On the other hand, we identified both positive and negative impacts of lockdown on research. For instance, the lockdown has frozen many laboratories, and field-based research, thus halting the ongoing research and instigation of new research as well (Corlett et al., 2020). Moreover, travel restrictions have canceled and/or postponed many national and international conferences, meetings, and research stays. Yet, the lockdown has also provided ample time for research and innovations (Paital et al., 2020), and to collaborate amongst the experts globally.
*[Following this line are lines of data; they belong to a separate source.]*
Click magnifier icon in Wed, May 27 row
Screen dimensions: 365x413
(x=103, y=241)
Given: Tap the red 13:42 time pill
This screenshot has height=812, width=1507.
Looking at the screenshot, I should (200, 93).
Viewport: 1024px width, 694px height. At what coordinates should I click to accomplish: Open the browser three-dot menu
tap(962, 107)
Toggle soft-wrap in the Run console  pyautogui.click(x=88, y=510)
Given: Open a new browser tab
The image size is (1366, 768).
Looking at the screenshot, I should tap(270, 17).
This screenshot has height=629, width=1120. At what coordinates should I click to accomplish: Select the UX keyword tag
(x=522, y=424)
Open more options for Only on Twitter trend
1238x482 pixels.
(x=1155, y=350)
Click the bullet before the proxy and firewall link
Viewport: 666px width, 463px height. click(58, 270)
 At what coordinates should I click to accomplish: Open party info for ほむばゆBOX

4.2. Uncertainties of COVID-19 on CHES and the health-wealth trade-off
Given the complexity of CHES, the emergence of unprecedented uncertainties is inevitable for a pandemic like COVID-19 which was not evidenced in the last century (WHO, 2020). Uncertainties mainly arise due to limited current knowledge about the virus and how people across the globe modify their behaviors in response to the pandemic (Chater, 2020). Hence, uncertainty can accelerate fear, stress, panic, anxiousness and loss of trust amongst human society, making us powerless over the direction of life (Robinson and Smith, 2020; WHO, 2020). In absence of the COVID-19 vaccine, it is uncertain if the virus will flare up as restriction gets relaxed; or, whether the lockdown & personal safety measures in addition to contact-tracing and testing, might be able to stamp it out. Over time, the ongoing restrictions due to the current crisis are likely to surge the uncertainty over the various elements of human society such as the economy, health, psychological well-being, etc. As discussed in Section 4.1.1, governmental intervention such as strict lockdown has potentially impeded the spreading of the virus saving billions of lives worldwide. However, this has come at the cost of doomed economy and income loss due to the shutdown of industry and transportation sectors, etc. as discussed in Section 4.1.2, creating a ‘health–wealth trade-off’. In the opposite scenario, the relaxation of lockdown would involve a reverse trade-off where the economy recovers at the expense of an increased threat of mass contamination and death. It is therefore uncertain or unclear to decide the best policy measure yet as COVID-19 would take a toll either way. This scenario is likely to be worse especially in the developing countries due to the differences in population structure, fiscal capacity, healthcare capacity, higher prevalence of “hand-to-mouth” households, and the size of the informal sector (Alon et al., 2020). Herein, the quantification of trade-offs for a better understanding of the current crisis is urgent for the decision-makers to develop effective policy measures that account for different resource allocation strategies (Daher and Mohtar, 2015). Such quantitative analyses may also assist in understanding how the different policy response priorities to the current pandemic should differ in the developed and developing nations (Alon et al., 2020).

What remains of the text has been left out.